Wednesday, September 2, 2009

A Fertility God

2009 should be called "The Year of the Baby." At least this is true for me. Just about every arena of my life has included a new baby. This baby was born April 1st to my best friend from New York who now lives in California, Rebecca. (Please disregard how horrible I look in this photo and pay attention to the cuteness of Sam. Thank you.)



This baby was born to my first L.A. friend, Heather, in May.




My high school friend Gina had her second little girl around the same time. Both girls are named Lucy.



My twin nieces, Cara and Chloe, were born in August. (Cara is having surgery on her pancreas as I write, but the prognosis is good.)




My sister Kate, my cousin Josh's girlfriend, my L.A. friend Amy, and my NYC friend Anna are all due at the end of the year.

And now, my oldest friend on the books is due with her second child in February. Which will not be 2009, but since conception happened pre-2010, I'm going to count it anyway. I think I might be a fertility god...

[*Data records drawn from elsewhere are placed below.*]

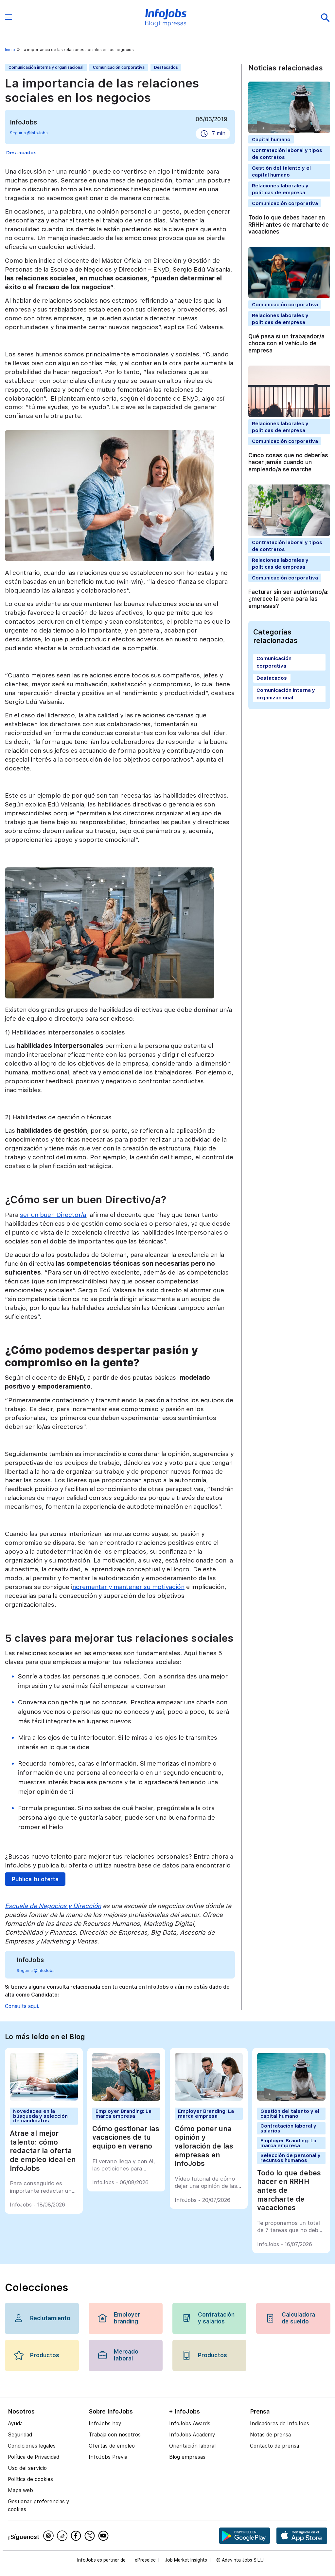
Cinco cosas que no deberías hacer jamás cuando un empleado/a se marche (288, 462)
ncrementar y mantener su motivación (128, 1587)
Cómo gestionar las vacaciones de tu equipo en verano (125, 2137)
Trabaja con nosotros (115, 2435)
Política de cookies (30, 2479)
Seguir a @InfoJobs (29, 133)
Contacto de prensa (274, 2446)
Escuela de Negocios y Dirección (53, 1906)
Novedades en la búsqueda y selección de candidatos (40, 2116)
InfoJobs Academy (192, 2435)
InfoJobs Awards (189, 2423)
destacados (21, 152)
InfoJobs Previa (108, 2457)
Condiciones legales (32, 2446)
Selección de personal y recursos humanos (290, 2157)
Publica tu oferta (35, 1879)
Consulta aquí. (22, 2006)
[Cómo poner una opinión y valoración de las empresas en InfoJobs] (209, 2099)
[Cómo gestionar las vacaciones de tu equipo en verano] (126, 2099)
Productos (44, 2355)
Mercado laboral (126, 2355)
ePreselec (145, 2560)
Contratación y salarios (216, 2318)
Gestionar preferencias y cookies (38, 2505)
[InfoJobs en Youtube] (104, 2536)
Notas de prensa (270, 2435)
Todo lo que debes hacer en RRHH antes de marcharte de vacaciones (288, 224)
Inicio (10, 49)
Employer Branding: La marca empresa (123, 2113)
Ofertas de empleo (112, 2446)
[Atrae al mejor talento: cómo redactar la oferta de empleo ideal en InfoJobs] (44, 2099)
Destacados (166, 67)
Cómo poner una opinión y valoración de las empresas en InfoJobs (204, 2146)
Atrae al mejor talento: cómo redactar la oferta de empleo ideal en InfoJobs (43, 2150)
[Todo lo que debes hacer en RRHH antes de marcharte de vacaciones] (291, 2099)
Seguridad (20, 2435)
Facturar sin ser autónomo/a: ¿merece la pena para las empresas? (288, 599)
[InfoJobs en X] (90, 2536)
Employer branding (127, 2318)
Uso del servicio (27, 2468)
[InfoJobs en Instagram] (49, 2536)
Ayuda (15, 2423)
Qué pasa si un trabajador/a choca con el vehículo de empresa (286, 343)
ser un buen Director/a (53, 1215)
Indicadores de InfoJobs (279, 2423)
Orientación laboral (192, 2446)
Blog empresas (187, 2457)
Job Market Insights (186, 2560)
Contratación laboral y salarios (288, 2128)
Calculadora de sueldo (298, 2318)
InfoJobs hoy (105, 2423)
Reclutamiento (50, 2318)
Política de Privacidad (33, 2457)
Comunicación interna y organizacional (46, 67)
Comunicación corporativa (119, 67)
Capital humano (271, 139)
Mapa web (20, 2490)
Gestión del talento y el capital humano (289, 2113)
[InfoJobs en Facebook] (77, 2536)
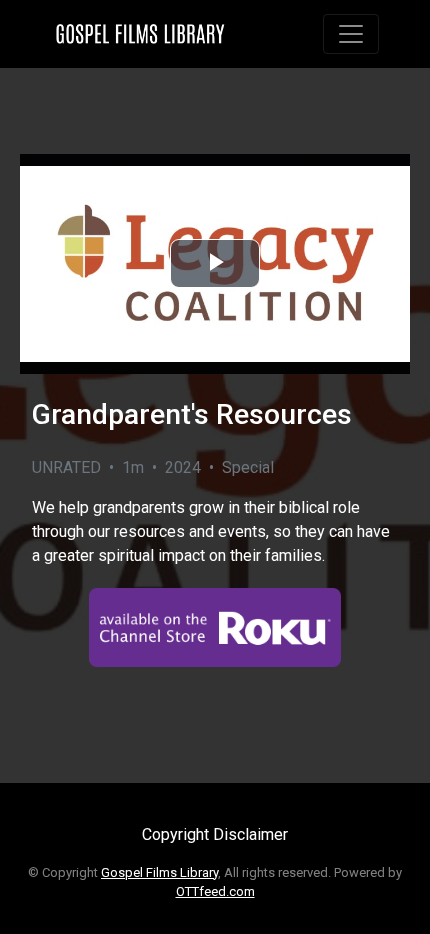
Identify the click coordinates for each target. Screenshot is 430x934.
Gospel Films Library (159, 872)
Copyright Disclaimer (215, 834)
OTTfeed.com (215, 891)
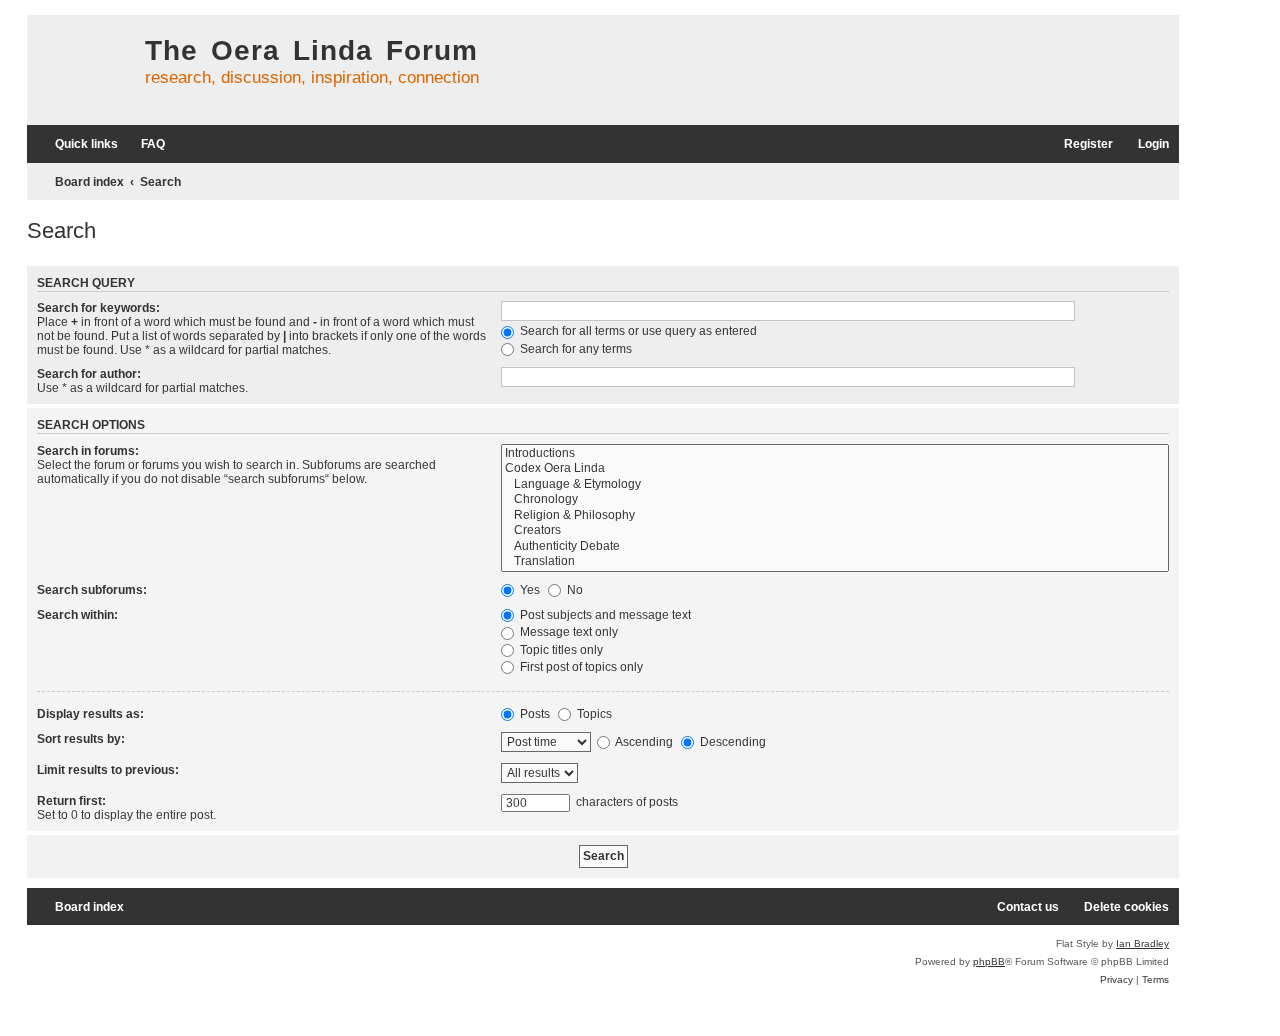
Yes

Tuesday, September 1, 2009

Kadi Baby

My little sister -- who beat me down the aisle -- is now pregnant. She's due around November 13th. My mother is thrilled. She is also in uber-grammy mode putting together the baby shower. It has been decided that baby pictures of my sister and her hubby should grace the invitation, so my mother scanned a few old photos. This, of course, released a torrent of nostalgia for Mom which meant she had to promptly share them with me. I have to say, my sister was one cute baby.



The funny thing is, due to the age difference between me and Kadi, I remember my sister vividly like this. And sometimes? Sometimes I wonder at how this adorable, little baby become the beautiful, accomplished woman Kate is today. Love you, Brat.